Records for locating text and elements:

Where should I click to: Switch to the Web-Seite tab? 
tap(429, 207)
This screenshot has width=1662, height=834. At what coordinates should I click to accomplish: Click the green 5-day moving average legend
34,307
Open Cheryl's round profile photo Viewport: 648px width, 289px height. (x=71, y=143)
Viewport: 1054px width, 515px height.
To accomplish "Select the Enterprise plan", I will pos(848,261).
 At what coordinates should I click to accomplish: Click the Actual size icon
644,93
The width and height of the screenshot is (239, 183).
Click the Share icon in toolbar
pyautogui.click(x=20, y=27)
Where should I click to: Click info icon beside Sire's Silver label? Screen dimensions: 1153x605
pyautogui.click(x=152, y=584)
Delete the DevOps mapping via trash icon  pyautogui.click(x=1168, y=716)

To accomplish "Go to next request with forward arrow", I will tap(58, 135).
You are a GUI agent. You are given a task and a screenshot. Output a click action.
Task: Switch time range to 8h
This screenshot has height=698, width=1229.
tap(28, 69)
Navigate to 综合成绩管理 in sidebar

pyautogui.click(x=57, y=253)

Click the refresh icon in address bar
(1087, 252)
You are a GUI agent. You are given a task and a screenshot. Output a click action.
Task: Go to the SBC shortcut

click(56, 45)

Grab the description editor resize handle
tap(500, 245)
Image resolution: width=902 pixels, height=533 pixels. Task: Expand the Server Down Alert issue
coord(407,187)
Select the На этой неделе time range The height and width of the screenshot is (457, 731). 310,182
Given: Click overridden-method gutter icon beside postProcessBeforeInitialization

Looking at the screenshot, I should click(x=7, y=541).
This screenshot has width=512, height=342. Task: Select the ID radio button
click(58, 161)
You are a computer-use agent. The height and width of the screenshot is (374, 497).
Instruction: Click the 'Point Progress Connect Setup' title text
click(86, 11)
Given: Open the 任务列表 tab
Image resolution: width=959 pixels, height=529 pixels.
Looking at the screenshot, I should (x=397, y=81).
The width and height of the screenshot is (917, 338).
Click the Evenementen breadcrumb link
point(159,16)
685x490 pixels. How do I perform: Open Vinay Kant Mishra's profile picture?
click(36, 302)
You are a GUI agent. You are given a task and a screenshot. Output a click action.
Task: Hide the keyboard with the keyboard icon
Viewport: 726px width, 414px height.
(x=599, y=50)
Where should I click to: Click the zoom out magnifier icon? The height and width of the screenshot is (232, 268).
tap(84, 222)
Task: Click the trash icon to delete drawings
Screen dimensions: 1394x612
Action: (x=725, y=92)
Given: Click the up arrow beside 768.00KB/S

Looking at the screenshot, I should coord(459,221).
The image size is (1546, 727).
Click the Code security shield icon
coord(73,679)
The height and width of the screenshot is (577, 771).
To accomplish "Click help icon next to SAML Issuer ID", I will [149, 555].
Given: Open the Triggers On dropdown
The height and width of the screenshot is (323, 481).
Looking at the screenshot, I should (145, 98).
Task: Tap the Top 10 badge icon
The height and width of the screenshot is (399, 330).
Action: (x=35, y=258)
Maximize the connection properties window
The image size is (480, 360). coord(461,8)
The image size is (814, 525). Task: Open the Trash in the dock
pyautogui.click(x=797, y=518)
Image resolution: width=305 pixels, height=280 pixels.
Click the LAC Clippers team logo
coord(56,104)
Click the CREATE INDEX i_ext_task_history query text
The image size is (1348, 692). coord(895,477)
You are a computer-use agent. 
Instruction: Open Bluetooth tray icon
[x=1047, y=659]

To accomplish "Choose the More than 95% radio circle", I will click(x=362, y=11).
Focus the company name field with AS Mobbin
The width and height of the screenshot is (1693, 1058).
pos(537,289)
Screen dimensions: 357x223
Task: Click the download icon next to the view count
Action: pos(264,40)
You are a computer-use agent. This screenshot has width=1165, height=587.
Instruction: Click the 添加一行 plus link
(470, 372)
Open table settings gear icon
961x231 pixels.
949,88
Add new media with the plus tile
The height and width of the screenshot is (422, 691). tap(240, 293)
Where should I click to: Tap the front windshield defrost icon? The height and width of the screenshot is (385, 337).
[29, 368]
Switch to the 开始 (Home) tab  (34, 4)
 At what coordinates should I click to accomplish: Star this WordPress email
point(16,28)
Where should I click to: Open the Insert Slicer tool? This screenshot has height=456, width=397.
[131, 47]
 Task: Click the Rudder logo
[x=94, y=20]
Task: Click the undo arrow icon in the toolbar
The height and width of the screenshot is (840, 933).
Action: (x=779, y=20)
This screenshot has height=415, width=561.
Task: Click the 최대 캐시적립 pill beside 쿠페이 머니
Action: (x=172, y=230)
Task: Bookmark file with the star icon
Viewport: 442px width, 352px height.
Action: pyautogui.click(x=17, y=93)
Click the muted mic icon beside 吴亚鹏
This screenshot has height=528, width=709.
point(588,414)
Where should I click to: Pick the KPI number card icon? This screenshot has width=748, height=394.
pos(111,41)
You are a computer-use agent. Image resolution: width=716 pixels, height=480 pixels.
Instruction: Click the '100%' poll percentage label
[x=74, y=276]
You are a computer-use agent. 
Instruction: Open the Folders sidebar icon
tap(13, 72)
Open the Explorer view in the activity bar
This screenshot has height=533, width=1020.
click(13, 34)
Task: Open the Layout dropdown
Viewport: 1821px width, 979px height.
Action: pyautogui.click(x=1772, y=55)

WRITTEN INSTRUCTION: Could you convert the lines of the records, starting with the line containing "Where should I click to: Pick" and going on through the end of the records, into a Markdown table with the columns Row and Record line, skipping any blank lines?

FULL SOLUTION:
| Row | Record line |
|---|---|
| 1 | Where should I click to: Pick the KPI number card icon? This screenshot has width=748, height=394. |
| 2 | pos(111,41) |
| 3 | You are a computer-use agent. Image resolution: width=716 pixels, height=480 pixels. |
| 4 | Instruction: Click the '100%' poll percentage label |
| 5 | [x=74, y=276] |
| 6 | You are a computer-use agent.  |
| 7 | Instruction: Open the Folders sidebar icon |
| 8 | tap(13, 72) |
| 9 | Open the Explorer view in the activity bar |
| 10 | This screenshot has height=533, width=1020. |
| 11 | click(13, 34) |
| 12 | Task: Open the Layout dropdown |
| 13 | Viewport: 1821px width, 979px height. |
| 14 | Action: pyautogui.click(x=1772, y=55) |